As we took our seats, a pianist dressed in WWII attire played on the elegant Theatre Royal stage, setting the tone already for the next two hours. The tale kicked off with the Pevensie children being evacuated to Scotland, a supporting cast of dancers and musicians filled the stage, cleverly using a number of lit up suitcases and a small train to represent the journey, while lights flickered to draw us in to the feeling of anxiety of being transported to a new and unfamiliar place. The expertly crafted prop and stage design throughout were some of the best I have ever seen, with more modern technology and surrealist elements blended seamlessly with flickers of 1940s design and iconography.

Katy Stephens (The White Witch). Photo By Brinkhoff Moegenburg (1)
Katy Stephens (The White Witch) Bunmi Osadolor (Edmund). Photo By Brinkhoff Moegenburg (5)

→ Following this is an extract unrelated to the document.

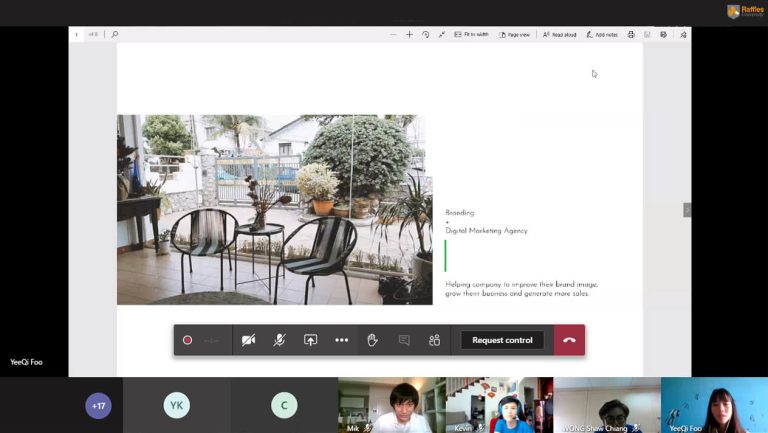Click the Request control button
The image size is (768, 433).
pyautogui.click(x=502, y=340)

At the house of Professor Digory Kirke, tensions settle with some laugh-out-loud humour around a particularly bedraggled cat, and we get to know the Pevensie children better (played by Joanna Adaran, Jesse Dunbar, Kudzai Mangombe and Bunmi Osadolor) as they explore the house and its secrets. Each of these young actors did a great job of embodying the characters, with Bunmi Osadolor's perfectly petulant Edmund, and Kudzai Mangombe's Lucy carrying just the kind of innocence we felt reading about her as children. 

Katy Stephens as Jadis showed stage acting at its best; malevolently dreadful and beautifully statuesque, she brought a truly immense presence throughout

Soon, the children reach Narnia, where we meet Mr Tumnus, Mr and Mrs Beaver, and, quite frankly, the best and wildest version of Santa I've ever come across. They are joined by a motley crew of folksy woodland animals, who play a fantastic assortment of musical instruments, and make up the ‘resistance’ against the White Witch. (My companion and I agreed after it looked like a terribly inviting team of rebels.)

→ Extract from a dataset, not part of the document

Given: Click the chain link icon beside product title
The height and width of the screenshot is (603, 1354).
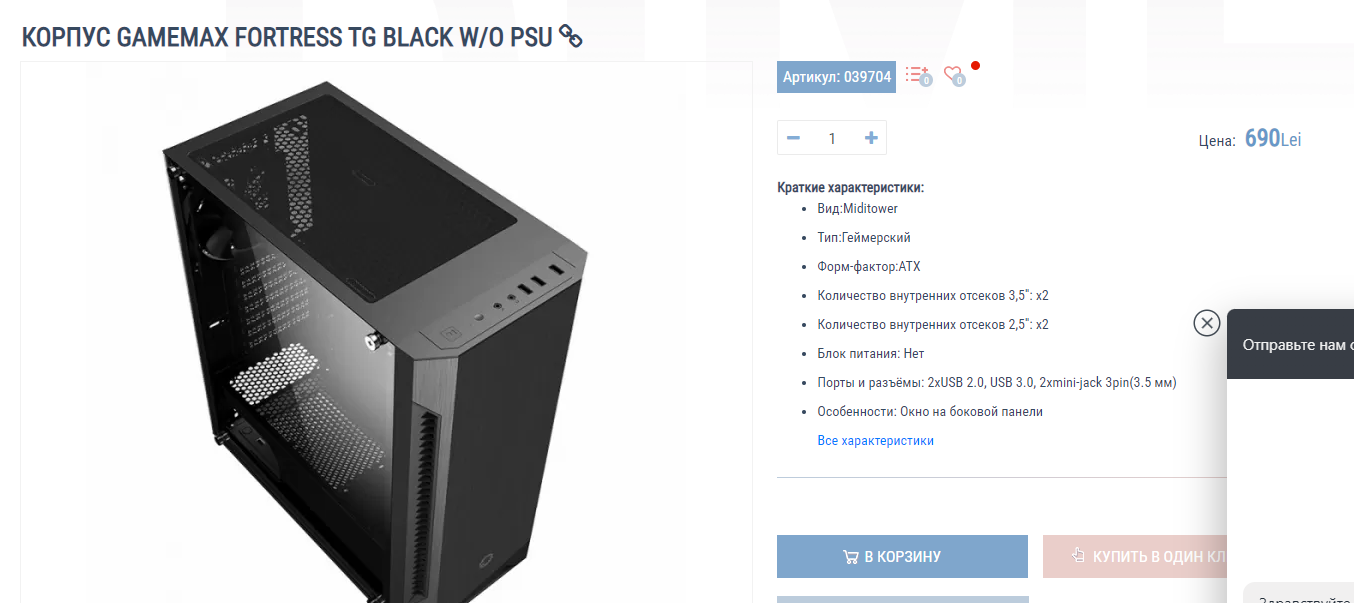Looking at the screenshot, I should pos(571,37).
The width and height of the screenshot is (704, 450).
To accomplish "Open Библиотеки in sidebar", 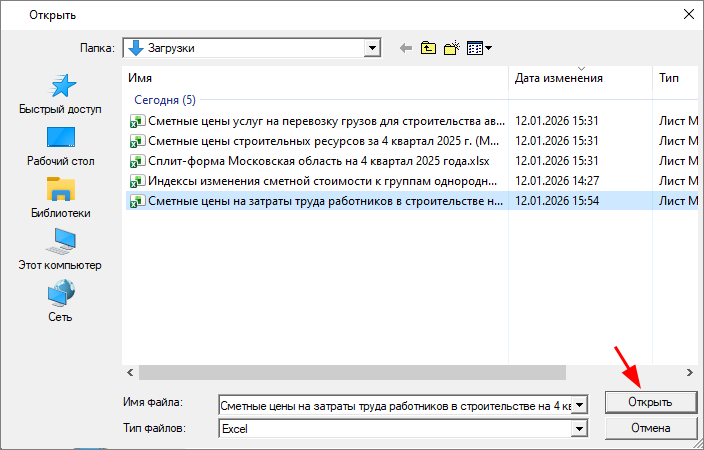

Kudzai Mangombe (Lucy) Alfie Richards (Mr Tumnus). Photo By Brinkhoff Moegenburg

There were some brilliant characters, but Katy Stephens as Jadis, the White Witch, showed stage acting at its best; malevolently dreadful and beautifully statuesque, she brought an immense presence throughout, whether that be in spellbinding moments like a preternatural ascent from the stage, or in the fix of her heartbreakingly callous expression. While there was warmth and hope in the trustiness of the woodland gang, Jadis’ menagerie of minions were disturbingly fearsome, with wolves, masks, snarls, leather and caging making their hostility palpable.

Then, of course, we meet Aslan. Through the puppetry of Toby Olié, whose previous work include War Horse, the nobility of the lion was beautifully reflected in his smooth and graceful form, while the lion's humanity was brought to life in synchronicity by accompanying actor Stanton Wright. 

Like many, this was a book series I devoured as a child, so the nostalgia was high, but I truly wasn't expecting a show of this proportion. As a story so well known throughout generations, it could easily have been produced as a play for a mere nostalgia kick, yet this production was full of surprises, reminding me why I need to be in the theatre more often. If the digital world is telling us A.I. is the future, this performance was the remedy; music, theatrics and enchantment before our very eyes, making us guess and wonder and what we were seeing before us.


The Lion, The Witch and The Wardrobe is at Theatre Royal until Saturday 8 November.